The trustee argued that HDL had a property interest in its S corporation status as a result of the 2009 shareholder agreement. According to the trustee, the agreement showed that HDL and its shareholders intended for the S election to forever bind the shareholders, and the trustee asserted that they breached their covenant of good faith and fair dealing by revoking the election.
If the revocation of the S election could be avoided, HDL would be retroactively classified as an S corporation and would file an amended return for 2015 showing losses. The losses would pass through to the shareholders, who would then file their own amended returns to apply the losses against any income they claimed in 2015, resulting in refunds. The trustee intended to demand those refunds from the shareholders for the benefit of the liquidating trust.
The bankruptcy court noted that a split existed among the circuits on whether an S election is the property of an S corporation in bankruptcy. In In re Majestic Star Casino, LLC, 2013 PTC 109 (3d Cir. 2013), the Third Circuit Court held that S corporation status is not property for bankruptcy purposes because the definition of property under the bankruptcy statute, although broad, did not encompass S corporation status. The bankruptcy court noted that all of the other courts that have addressed the issue had found S corporation status to be a property right in bankruptcy and that there was no binding precedent in the Fourth Circuit.

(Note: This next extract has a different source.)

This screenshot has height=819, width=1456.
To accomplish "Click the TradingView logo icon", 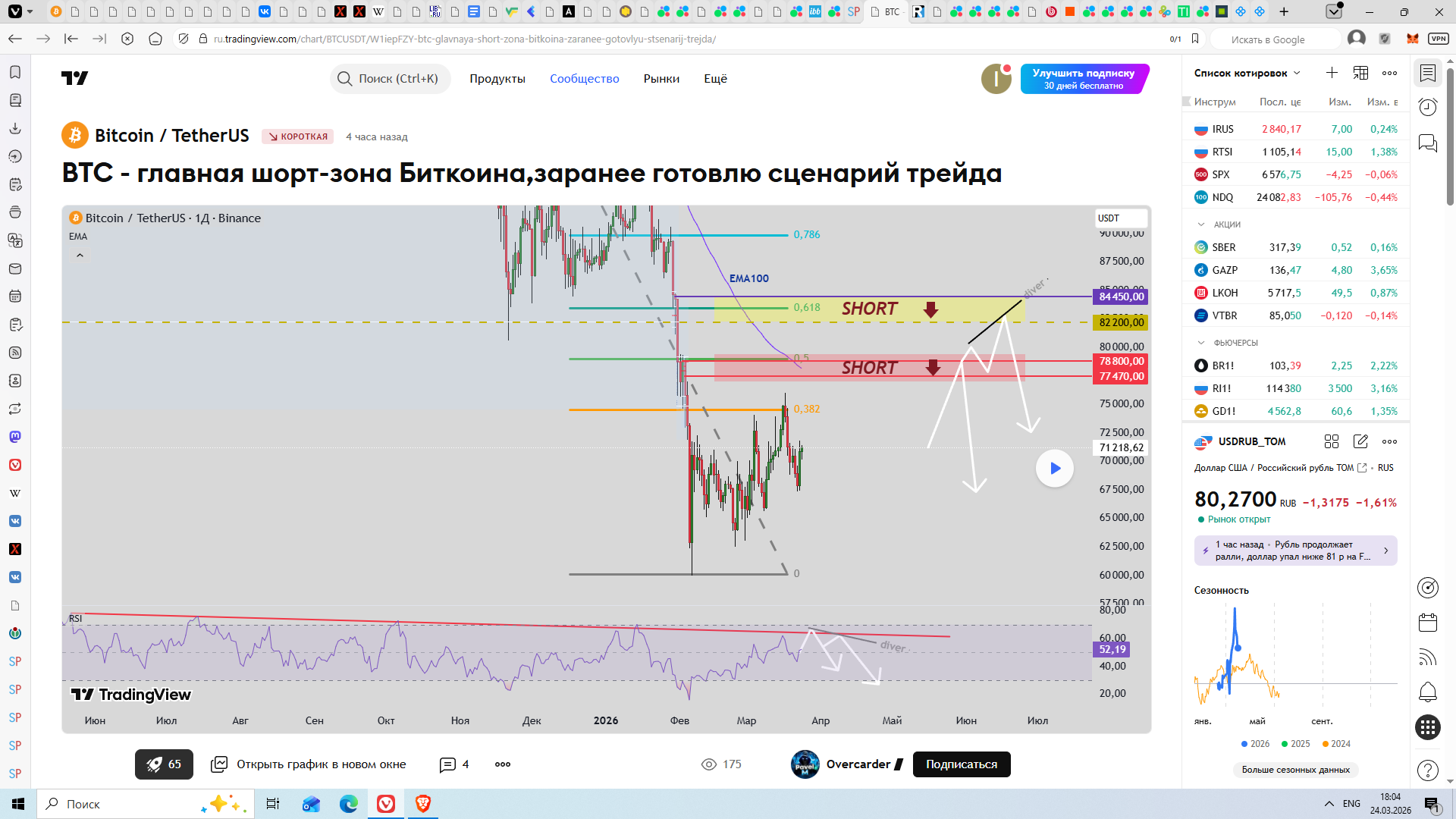I will click(x=74, y=78).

The bankruptcy court adopted the Third Circuit’s reasoning in Majestic Star Casino in holding that HDL’s S election was not property and that there was therefore no transfer that could be avoided under the fraudulent transfer rules. The court found that, under Fourth Circuit precedent, an interest constitutes property for federal tax purposes if it embodies essential property rights, which include (1) the right to use; (2) the right to receive income produced by the purported property interest; (3) the right to exclude others; (4) the extent to which the taxpayer can control the use of the property; (5) whether the purported property right is valuable; and (6) whether the purported right is transferable.
Applying these factors, the bankruptcy court determined that only one factor – HDL’s right to use its S corporation status to pass its tax liability through to its shareholders – leaned in favor of treating the S status as property. However, the court noted that the right to use is the weakest of the property rights’ factors because it fails to meaningfully denote ownership without the rights of control and disposition. HDL may have had the right to use its S corporation status, the court said, but it lacked the ability to control the use of its tax classification, and the right to use the classification existed only until it was terminated.

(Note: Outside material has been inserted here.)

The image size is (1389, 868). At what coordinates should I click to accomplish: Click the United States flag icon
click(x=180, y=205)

The court found that HDL’s tax classification was valuable but did not support a finding of a property right. The court agreed that the trustee’s intention to collect shareholders’ tax refunds in order to maximize returns to creditors could, if successful, create value for the estate. However, the court concluded that this value alone did not create a property right. Moreover, the court reasoned, Congress intended S corporation status to be of value to shareholders, not to the corporation.
The court concluded that the remaining factors also favored a finding that S corporation status does not constitute a property right under federal tax law. According to the court, the right to exercise control over an interest is an essential characteristic and HDL had very little control over its S corporation status. As the court pointed out, shareholders have the overwhelming ability to control a corporation’s tax status because the only permitted method of making an S election is a unanimous vote by the shareholders. Further, the corporation has no unilateral control over any of the events that cause the termination of S corporation status. In the court’s view, the fact that the S corporation itself must file an IRS form to implement the shareholders’ decision does not confer control over the S election.